SIMBAD database: For each star-forming region, we checked and included the stars without a temperature estimate in Gaia, but classified as O, B, A0, or A1 in SIMBAD with a well-defined luminosity class and reference.

It is particularly important to include not only the most luminous and massive stars in the FUV flux calculation, but also late B-type and early A-type stars in regions where no O-type and early B-type stars are found, but where the environmental irradiation field is not negligible (e.g. Upper Sco). While the average FUV flux is dominated by the most massive and luminous stars, late B-type and early A-type stars in the close proximity of protoplanetary discs might also be relevant in determining the FUV flux they experience, and consequently, in shaping the disc properties.

3.2 Calculation of the FUV luminosity

The FUV luminosity of the massive stars, which is a crucial parameter for evaluating the FUV flux, was evaluated employing the following procedure. We derived the effective temperature from the spectral type and luminosity class of the massive stars using the spectral classification given by the Galactic O-Star Catalogue (GOSC; Maíz Apellániz et al. 2017), when available. This classification is based on high-resolution spectra and not only on photometric measurements. For the stars without a GOSC spectral classification that are contained in the ESP-HS Gaia DR3 pipeline, we used the effective temperature addressed by the parameter teff_esphs and the associated uncertainty. This is a more reliable estimate of the effective temperature for OBA stars, which is performed by the ESP-HS package, and is characterised by the omission of the regions of the BP/RP and RVS spectra dominated by emission lines that influence the calculation of the temperature. Alternatively, we used the parameter teff_gspphot, which corresponds to a temperature based on the assumption that the entire spectrum has a temperaturebased origin in the stellar photosphere. The temperature of stars without these two parameters and the Hipparcos stars was retrieved from their spectral classification through tables referring to main-sequence stars, giant, super-giant, and WR stars (Pecaut & Mamajek 2013; Gray & Corbally 2009). After evaluating the effective temperature, we used the isochrones provided by the MIST models (Dotter 2016; Choi et al. 2016), assuming a fixed age (we used 1 Myr), to obtain the stellar parameters (stellar mass M_⋆, radius R_⋆, luminosity L_⋆ , and the surface gravity g) needed to extract the stellar flux from the Castelli & Kurucz (2004) ATLAS9 stellar atmosphere models. Finally, the stellar flux was integrated in the FUV range of wavelengths [912–2400] Å to retrieve the FUV luminosity.

The method described above requires assuming an age for the massive stars because the stellar FUV luminosity increases during the stellar lifetime. However, Kunitomo et al. (2021) demonstrated that intermediate- and high-mass stars present a constant FUV luminosity after ∼1 Myr of evolution. Therefore, setting the stellar age to 1 Myr does not significantly influence the final result.

4 FUV flux calculation: Accounting for the uncertainty on the 3D separation

The FUV flux calculation is significantly influenced by the uncertainty on the true position of the stellar objects in 3D space.
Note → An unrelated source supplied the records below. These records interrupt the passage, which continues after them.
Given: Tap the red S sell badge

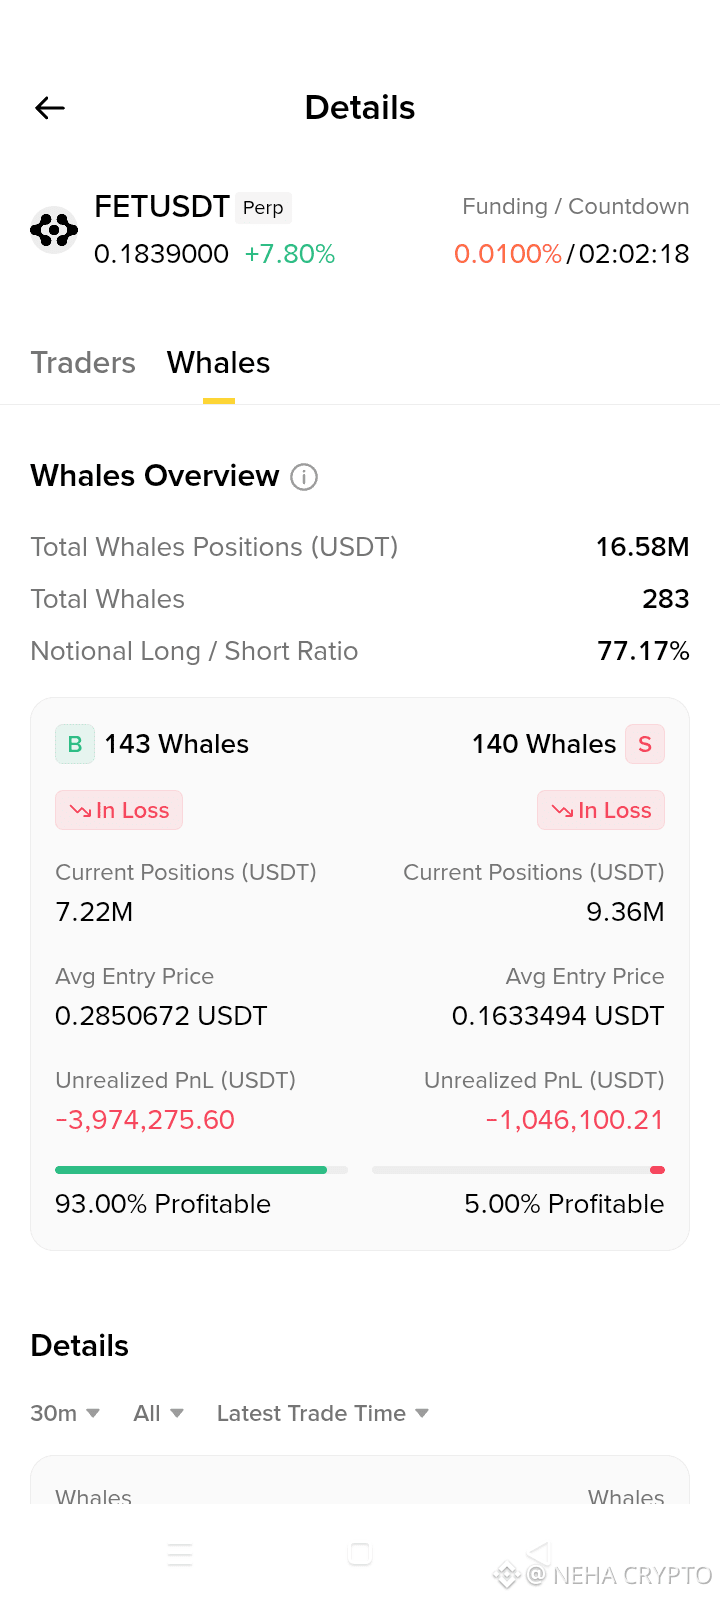Looking at the screenshot, I should click(x=645, y=744).
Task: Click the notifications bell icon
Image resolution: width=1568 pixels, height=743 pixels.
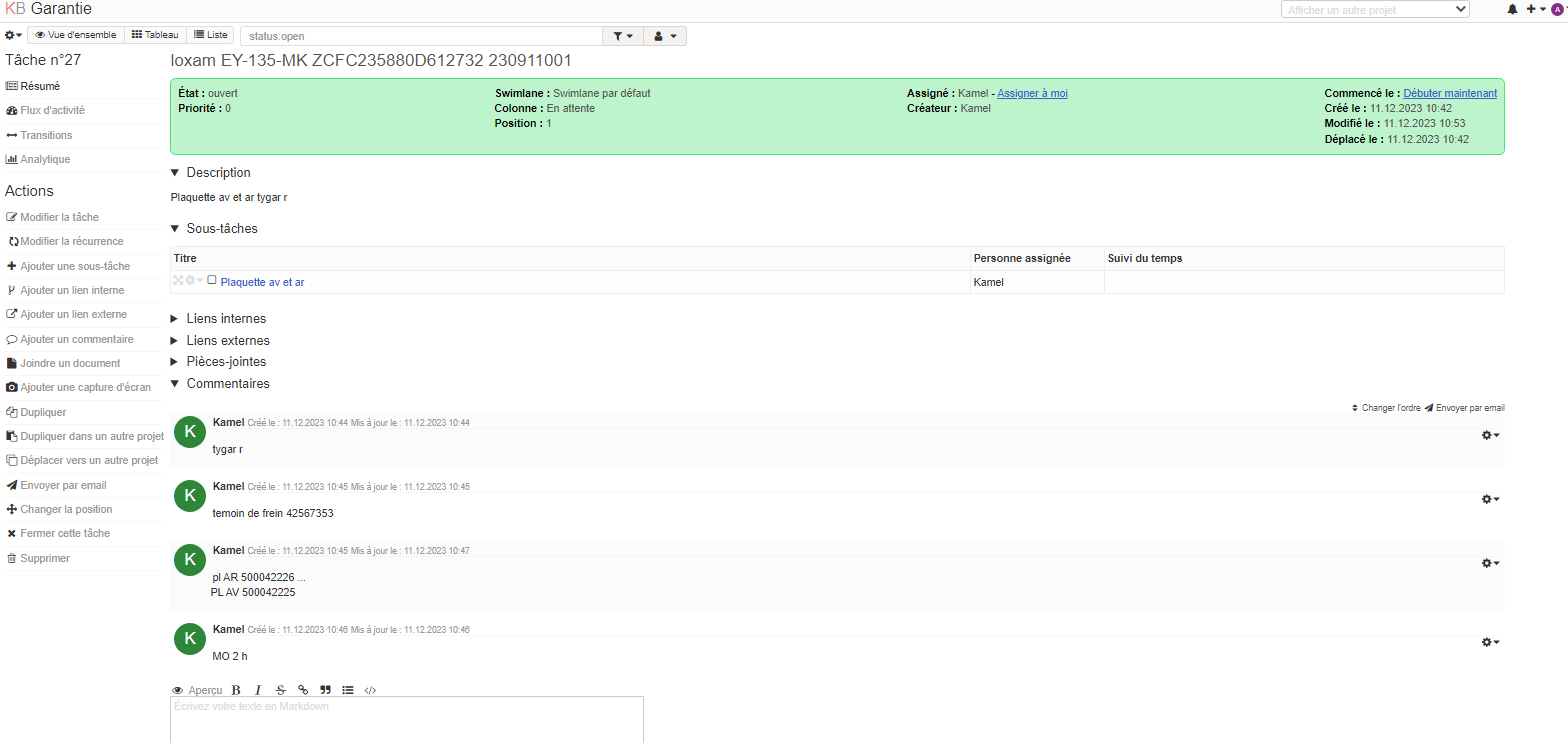Action: click(1512, 9)
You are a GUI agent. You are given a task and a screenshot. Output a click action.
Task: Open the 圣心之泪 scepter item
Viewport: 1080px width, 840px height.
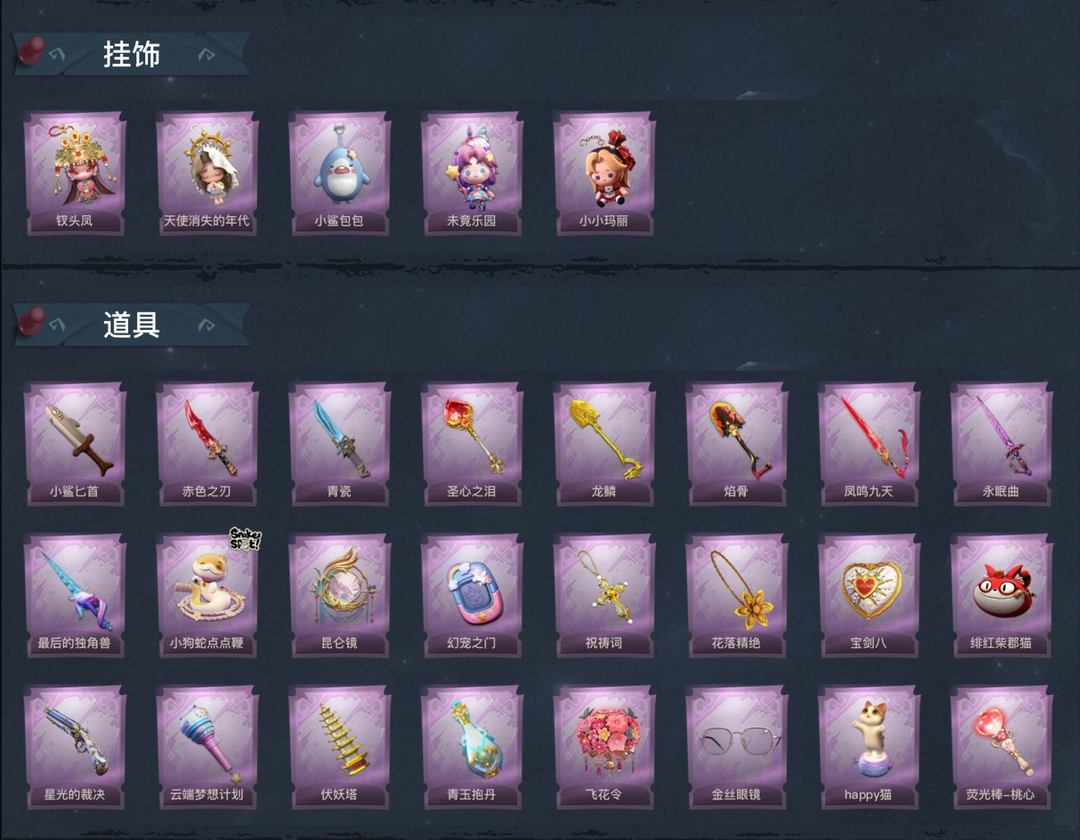pyautogui.click(x=471, y=444)
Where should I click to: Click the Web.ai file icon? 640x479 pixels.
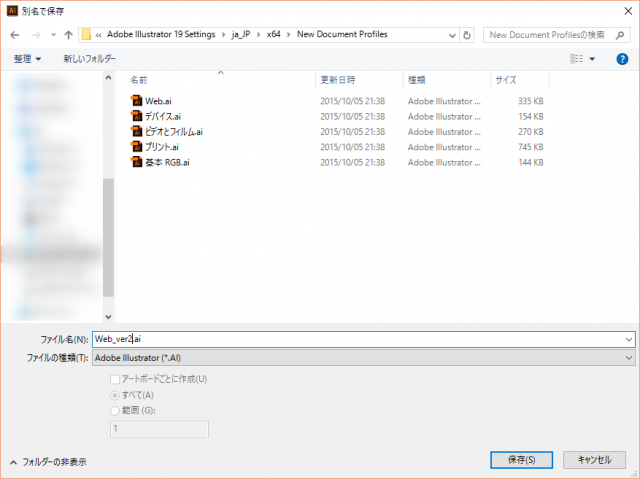(x=137, y=101)
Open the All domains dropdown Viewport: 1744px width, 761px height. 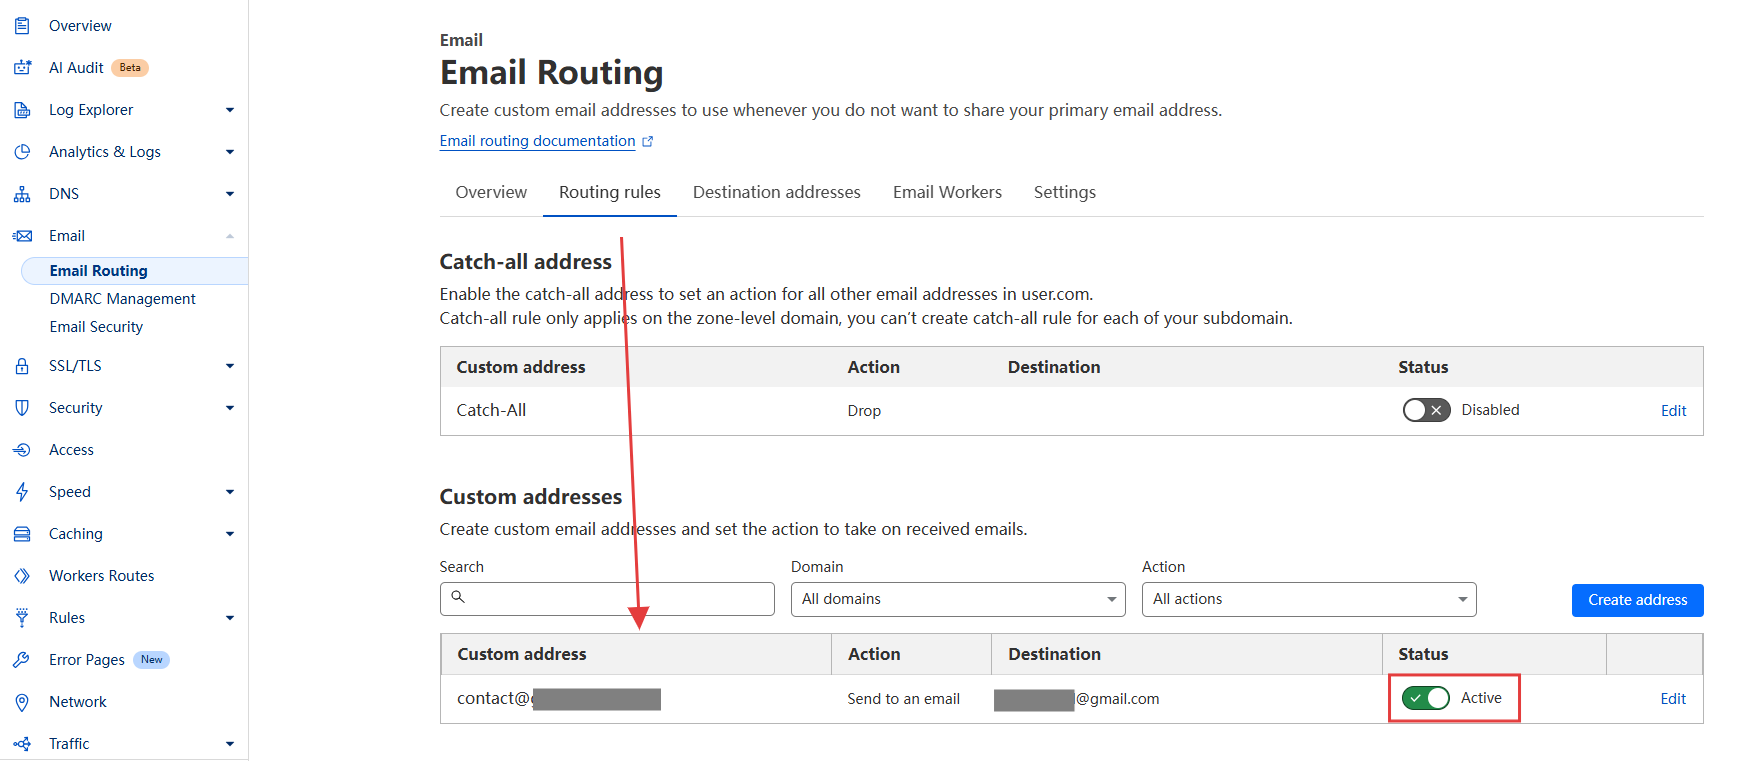point(957,599)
Even a small error on the relative separation between discs and massive stars can result in large uncertainties on the final flux values because the FUV flux strongly depends on the relative distance. This is particularly relevant the closer the discs are located to luminous stars, where errors on the relative distance between the two objects (caused by uncertainties in the parallax measurements) can be comparable to or exceed their separation. We addressed this issue by presenting and comparing three approaches to evaluate the FUV flux that take the uncertainty in the line-of-sight distance of the stars from the observer (measured from parallax) into account, which is known with a far lower precision than the RA and Dec components.

Method 1: Distance uncertainty sampling. The radial distance of each stellar object was evaluated by performing a Monte Carlo sampling of the distance distribution based on the Gaia DR3 and Hipparcos parallax measurements and uncertainties, as described in Sect. 4.1. In general, this method tends to underestimate FUV fluxes.

Method 2: 2D projected separation and distance uncertainty sampling. For close pairs of disc-massive star members of the same star-forming region, we evaluated the FUV flux using their (2D) projected separation, which resulted in a general overestimate of the actual flux. More details of this approach are provided in in Sect. 4.2.

Method 3: Local density function and distance uncertainty sampling. We assumed spatial isotropy throughout a starforming region, and we used the 2D geometry of the region to make arguments about the most probable 3D separation between stars. Specifically, we defined the probability of finding each pair of stars at a certain (3D) separation, given their (2D) projected distance on the sky plane, and we sampled from the corresponding cumulative distribution function to estimate the corresponding FUV flux, as detailed in Sect. 4.3. This approach provided our best estimate of the FUV flux and the associated uncertainty.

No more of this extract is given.